A ascensão e queda do ciclista Lance Armstrong são revisitadas num notável filme de Stephen Frears — este texto foi publicado no Diário de Notícias (28 Julho), com o título 'Os sete pecados mortais de Lance Armstrong'.
A saga do ciclista americano Lance Armstrong envolve uma das mais dramáticas histórias modernas de ascensão e queda, glória e decadência. O cinema já a tinha contado no documentário A Mentira de Armstrong (2013), de Alex Gibney. Agora, podemos descobrir Vencer a Qualquer Preço, uma realização do inglês Stephen Frears, estreada há cerca de um ano no Festival de Toronto. O filme baseia-se no trabalho do jornalista irlandês David Walsh que, como repórter de The Sunday Times, investigou e denunciou as práticas de doping de Armstrong e da sua equipa (U.S. Postal Service Cycling Team).
A investigação de Walsh (interpretado no filme por Chris O’Dowd) acabou por dar origem ao livro Seven Deadly Sins: My Pursuit of Lance Armstrong, publicado em 2012. A ironia do título, referindo os “sete pecados mortais” de Armstrong é clara: foi também em 2012 que lhe foram retirados os seus sete triunfos no “Tour de France”, sendo, além disso, banido para a vida de qualquer actividade no mundo do ciclismo.
Escusado será dizer que Armstrong está longe de ser uma personagem simples de retratar. E se é verdade que a sua célebre admissão de culpa no programa de Oprah Winfrey (Janeiro 2013) condensa o essencial da sua imagem pública, não é menos verdade que o filme de Frears procura expor tudo aquilo que, mesmo num invulgar momento confessional como esse, não cabe na vertigem do mundo mediático.
Do ponto de vista desportivo, o esquema montado por Armstrong, com a cumplicidade do médico italiano Michele Ferrari (Guillaume Canet), decorria, afinal, de um contexto em que, como também se veio a provar, o uso de substâncias ilícitas era uma prática corrente da maioria dos ciclistas que participavam na prova máxima do ciclismo mundial. Escusado será dizer que nada disso esbate a impostura que Armstrong protagonizou, envolvendo um programa (é esse, aliás, o título original do filme: The Program) que incluía, entre outros aspectos, a manipulação de amostras sanguíneas e análises de urina. Em todo o caso, muito mais do que um mero relatório “factual”, Vencer a Qualquer Preço é um filme sobre a tensão cruel, potencialmente trágica, entre o delírio individual do sucesso e as expectativas de um contexto social e simbólico sempre apostado em endeusar novos heróis.
A personagem de Armstrong adquire uma dimensão ainda mais perturbante decorrente do facto de os seus momentos de apoteose no “Tour” terem sido precedidos de uma desesperada batalha contra o cancro —a experiência levou-o, aliás, à criação de uma fundação com o seu nome (hoje, Livestrong Foundation), vocacionada para o acompanhamento de pessoas afectadas por doenças cancerígenas. Há nele, afinal, a dimensão visceralmente trágica de um ser que testou os limites das proezas humanas a par da convivência com os sinais da morte.
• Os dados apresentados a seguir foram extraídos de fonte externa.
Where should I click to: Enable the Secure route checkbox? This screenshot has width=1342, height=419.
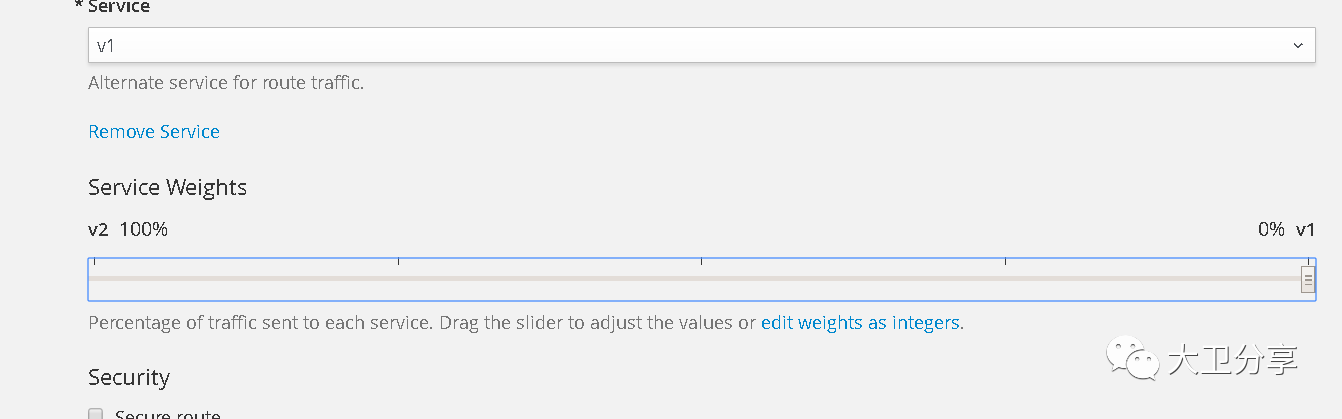coord(96,414)
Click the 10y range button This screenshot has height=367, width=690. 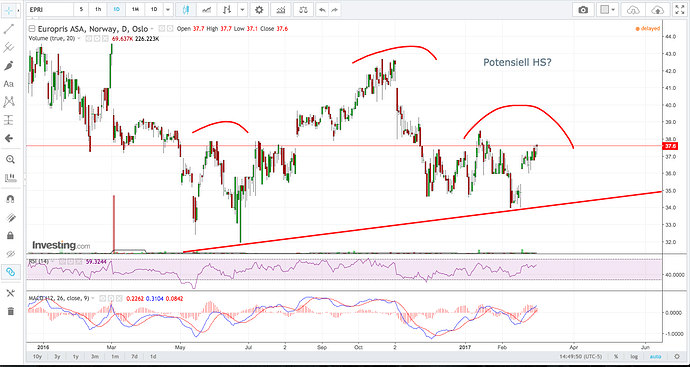tap(38, 356)
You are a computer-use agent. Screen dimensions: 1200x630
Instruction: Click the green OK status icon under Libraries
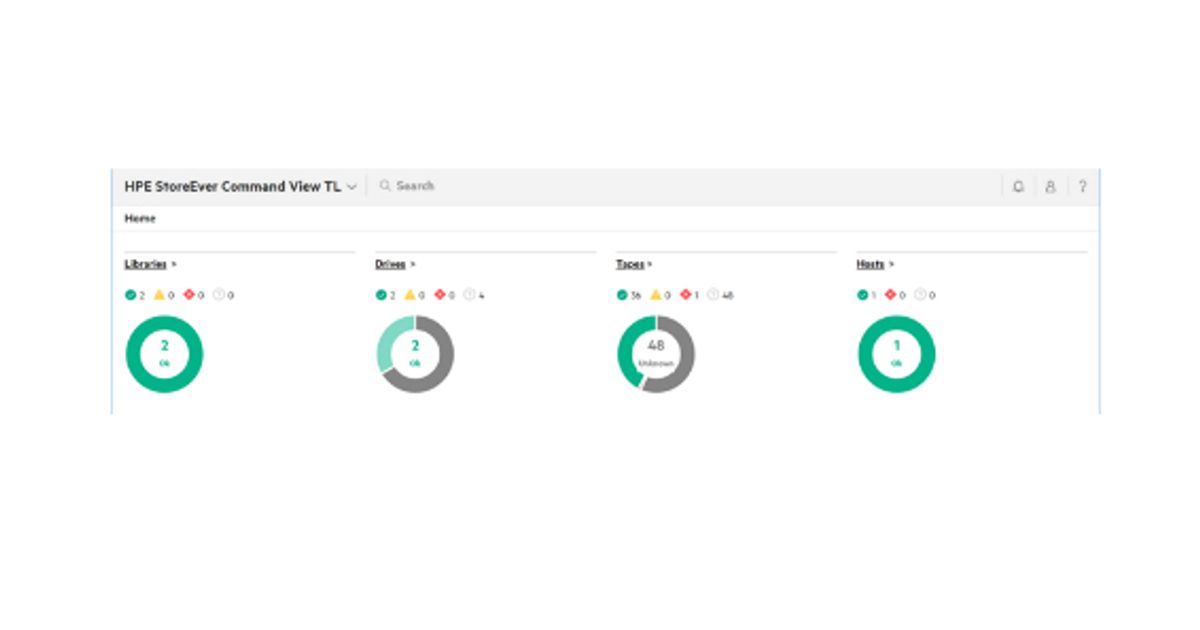pos(130,295)
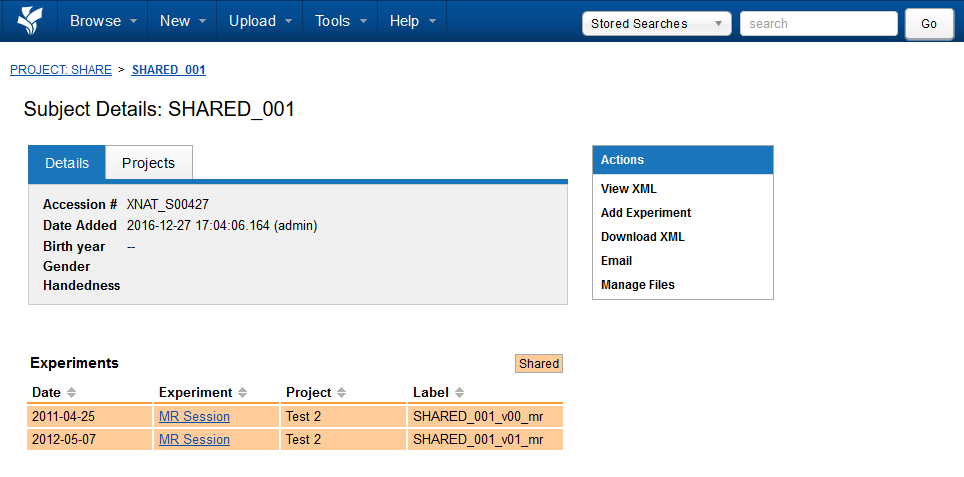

Fiel à sensibilidade realista em que se formou, Frears faz um filme em que a acumulação da mais detalhada informação sobre a cadeia de acções que sustentava (e ocultava) o doping vai a par da construção de uma personagem que, de facto, à boa maneira das tragédias clássicas, é “maior que a vida”. Nesse processo, o trabalho do actor americano Ben Foster revela-se absolutamente essencial. Acima de tudo, ele consegue interpretar Armstrong como protagonista de uma aventura em que as fronteiras entre a regra e a excepção parecem diluir-se na fruição sem limites das vitórias. Num mundo ideal, Foster teria sido um sério candidato a uma nomeação para o Oscar de melhor actor... Mas, como Armstrong nos ensina, não há mundos ideais.